ASSIGNMENT: Please set down only the lines from the one containing "At what coordinates" through the end of the entries below, exactly, minus any pictures.

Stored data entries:
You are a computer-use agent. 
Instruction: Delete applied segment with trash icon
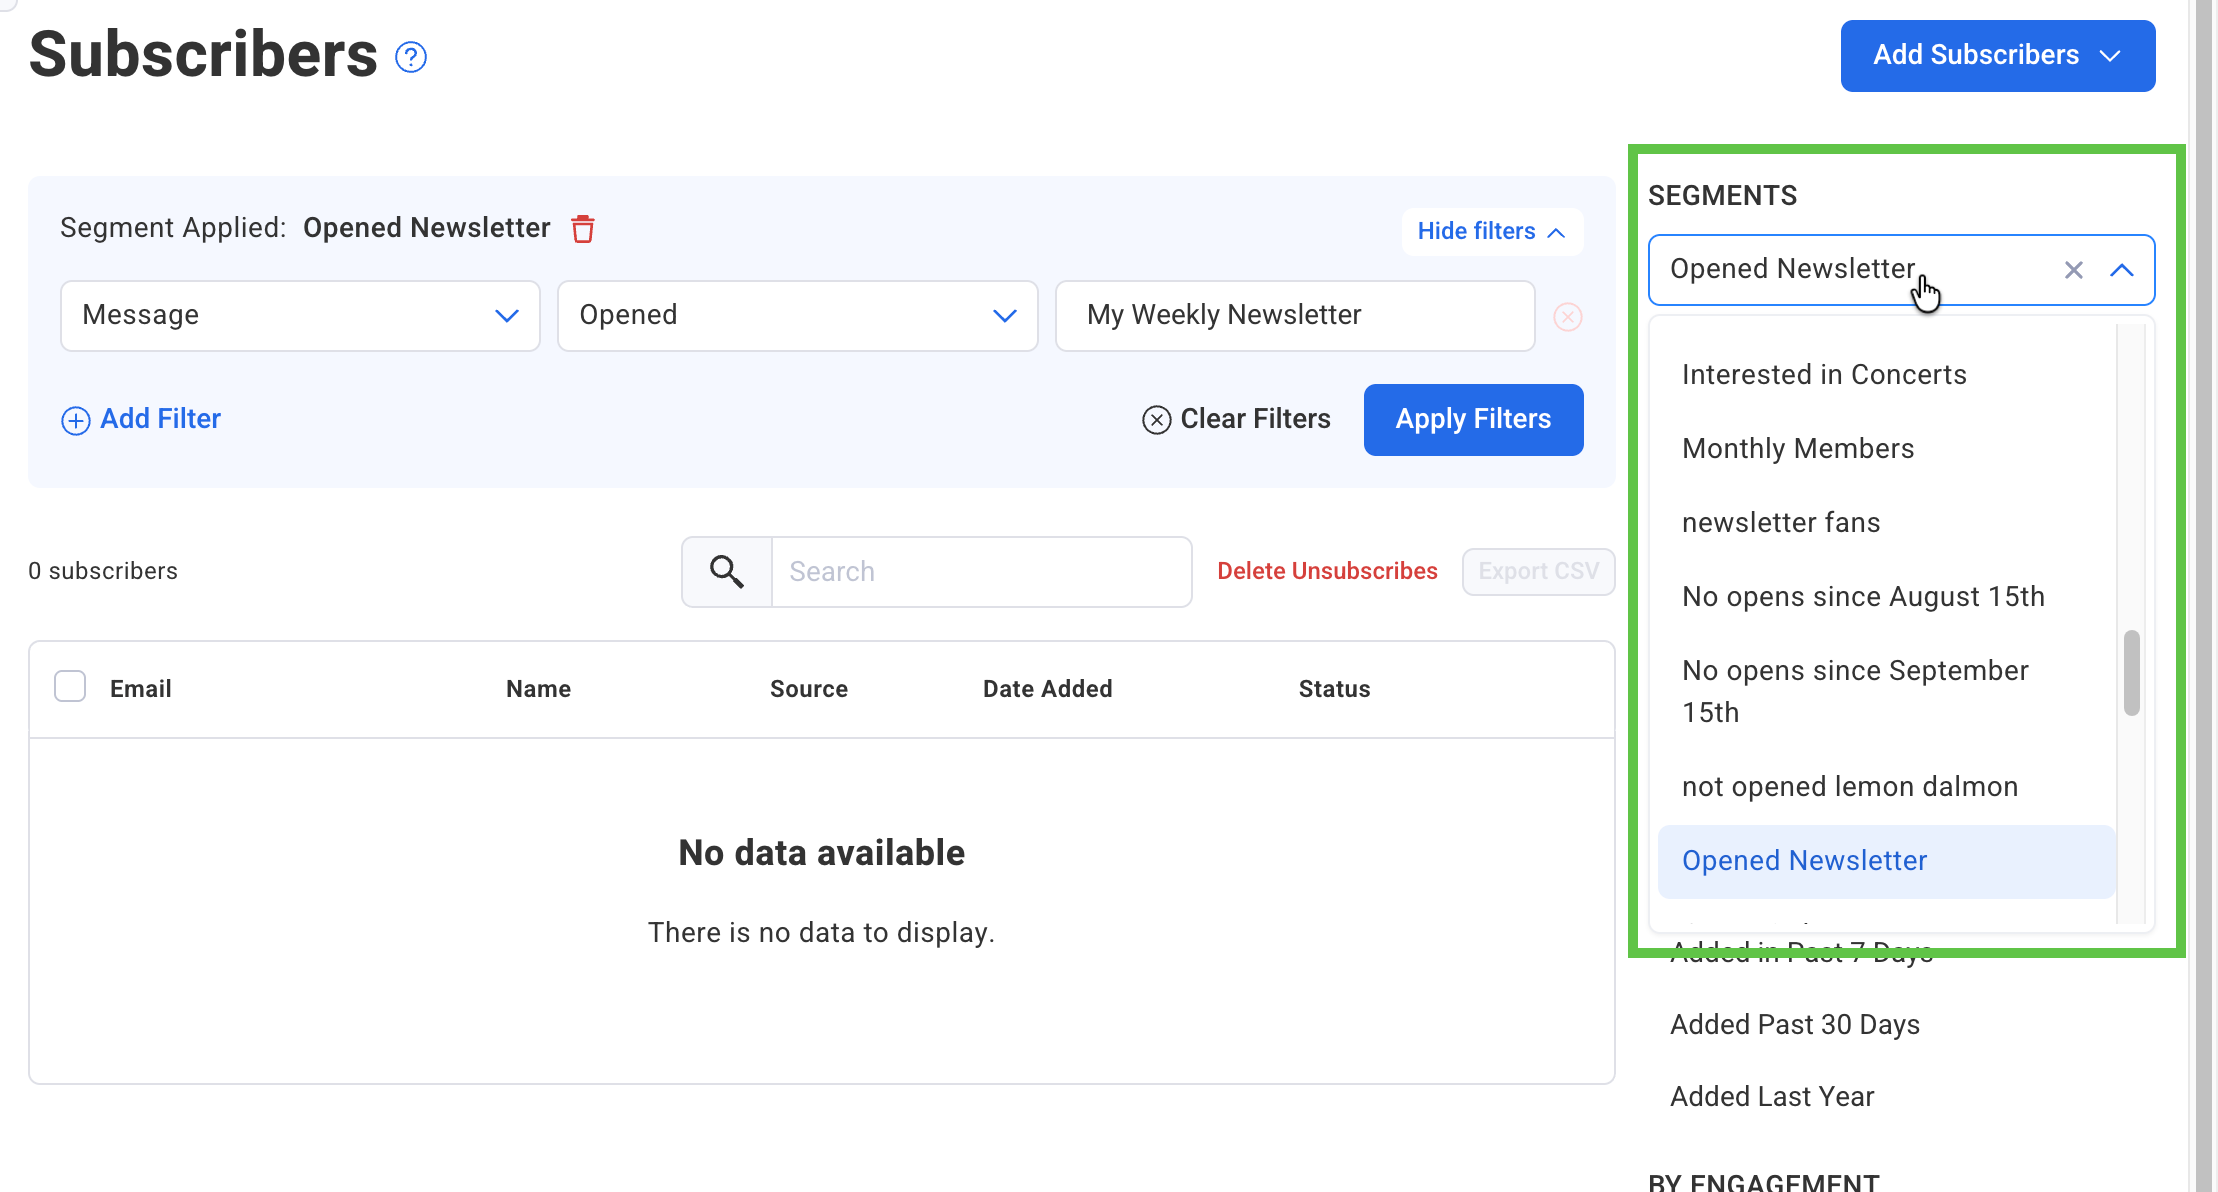pyautogui.click(x=583, y=229)
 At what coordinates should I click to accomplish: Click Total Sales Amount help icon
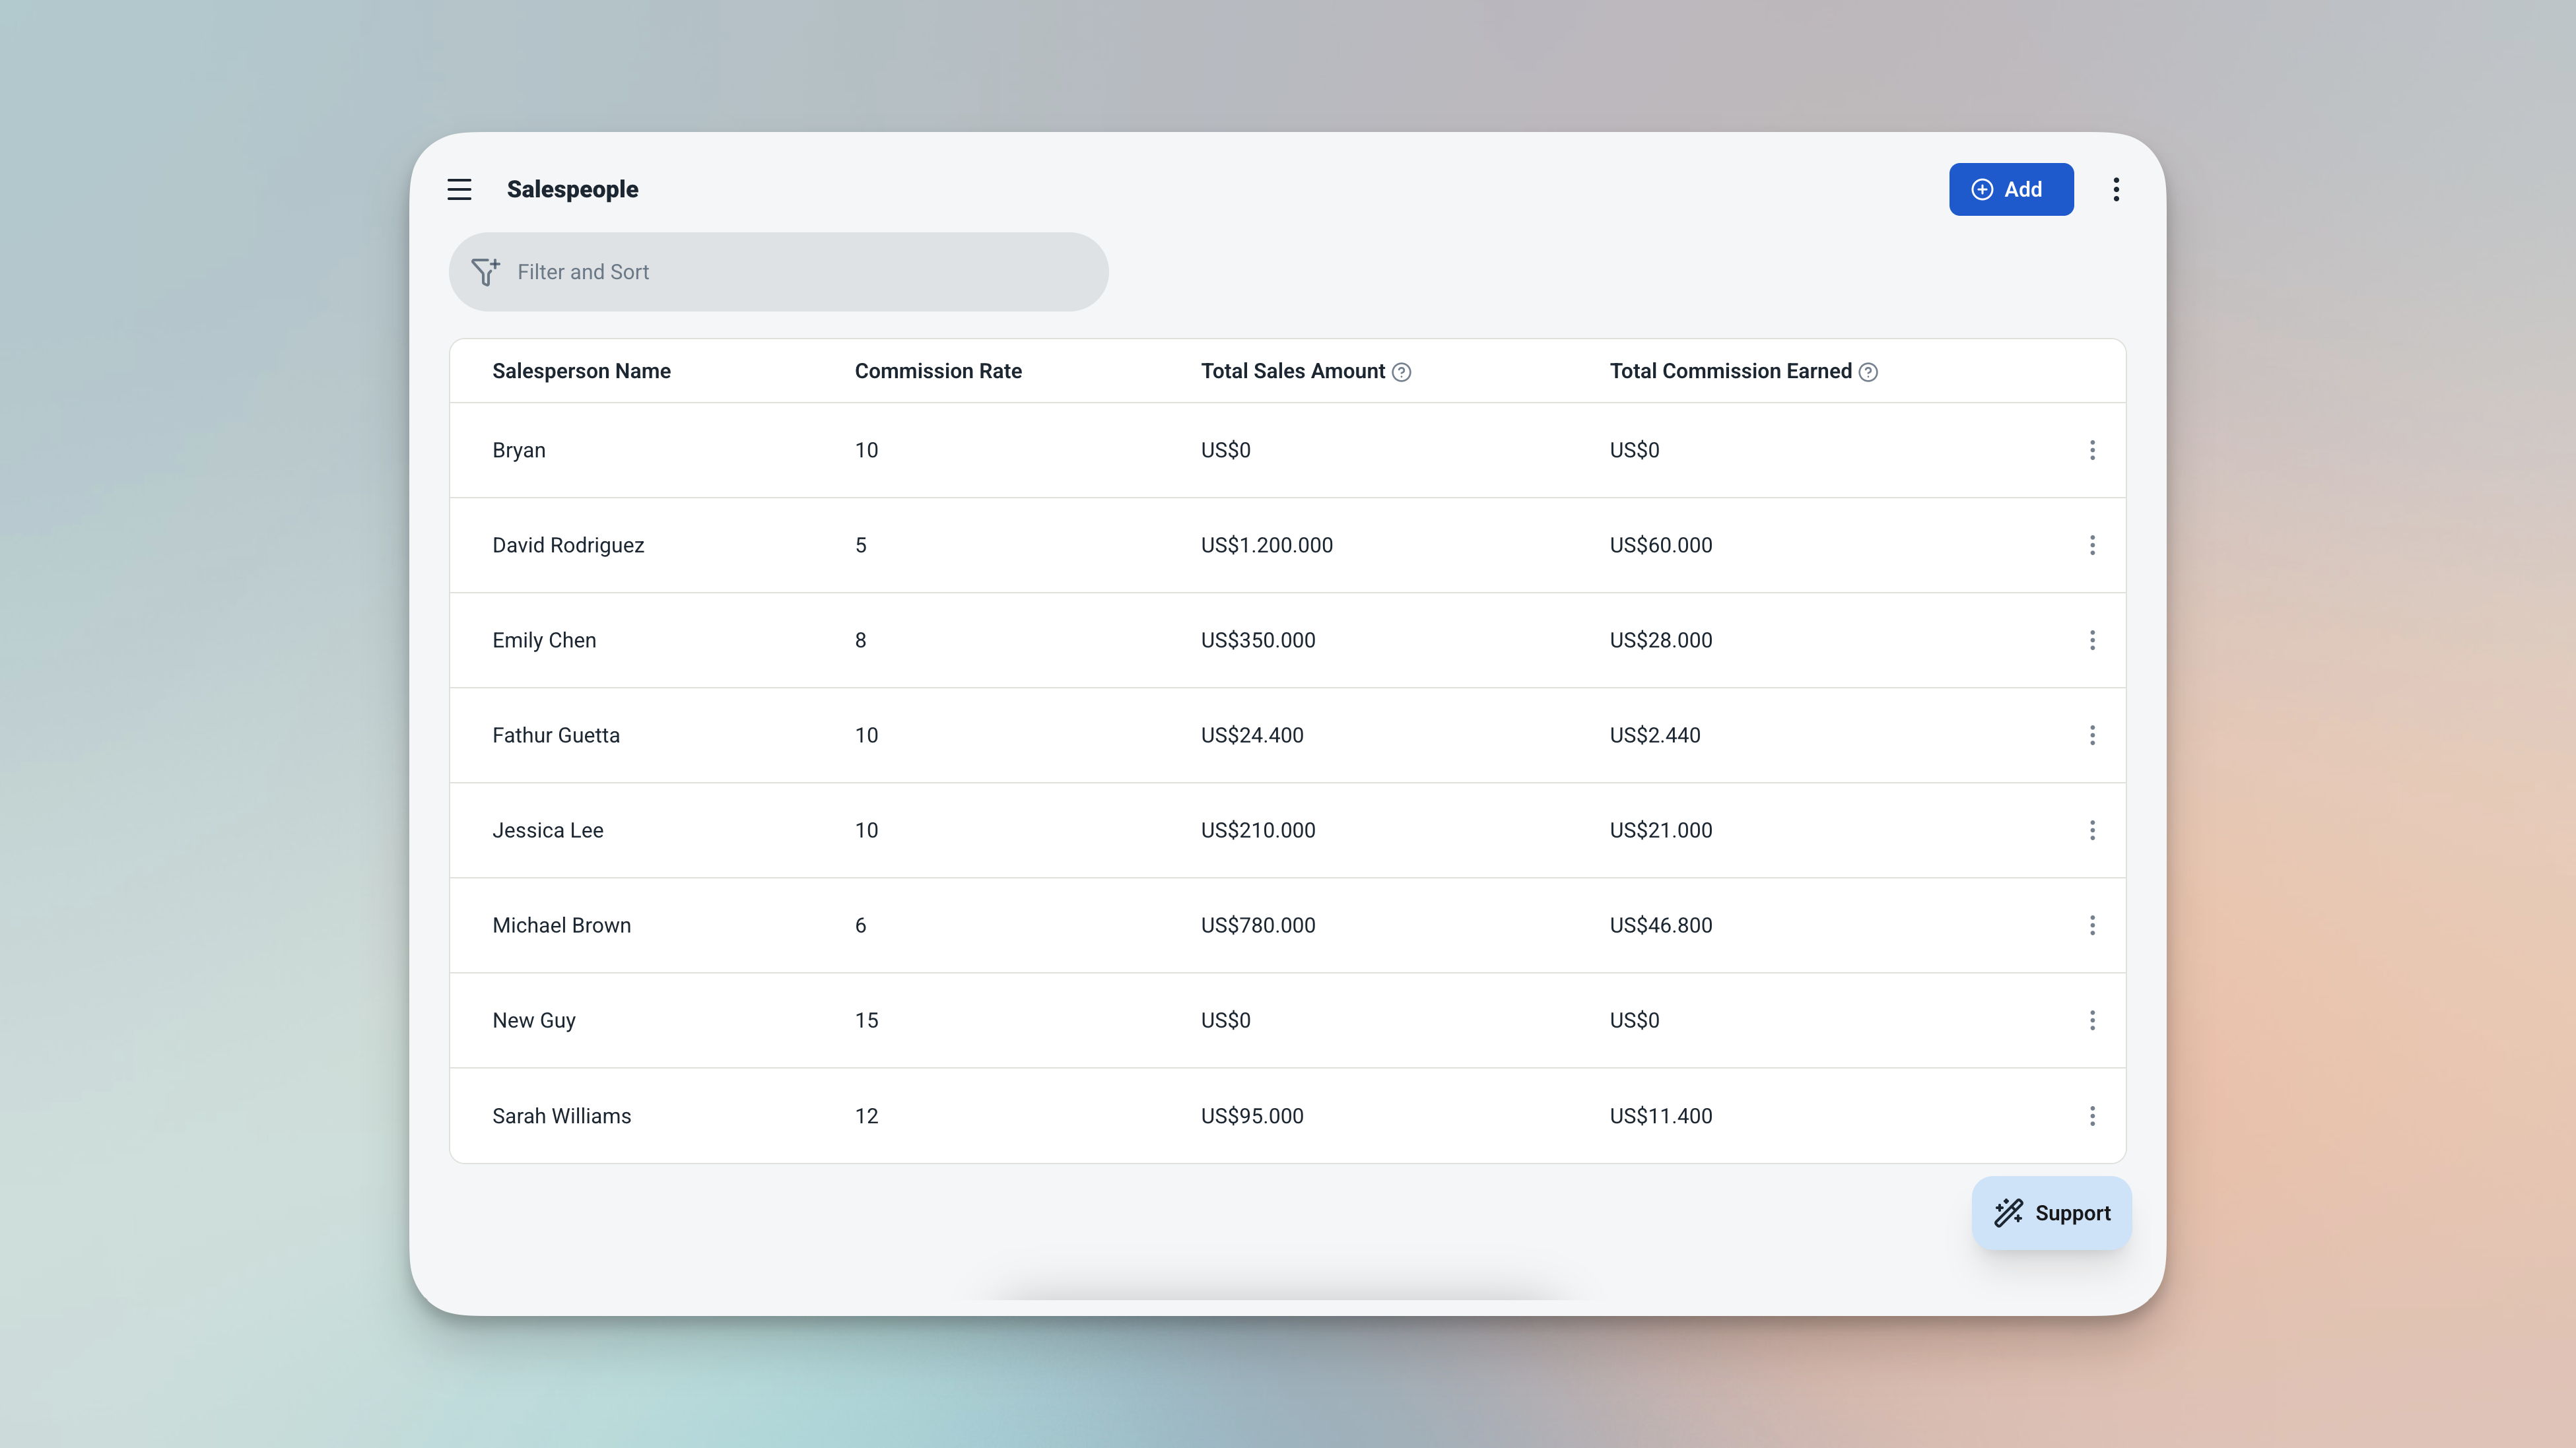[x=1402, y=372]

ANSWER TO THE PROBLEM:
 At what coordinates should I click to accomplish: Click Total Sales Amount help icon
[x=1402, y=372]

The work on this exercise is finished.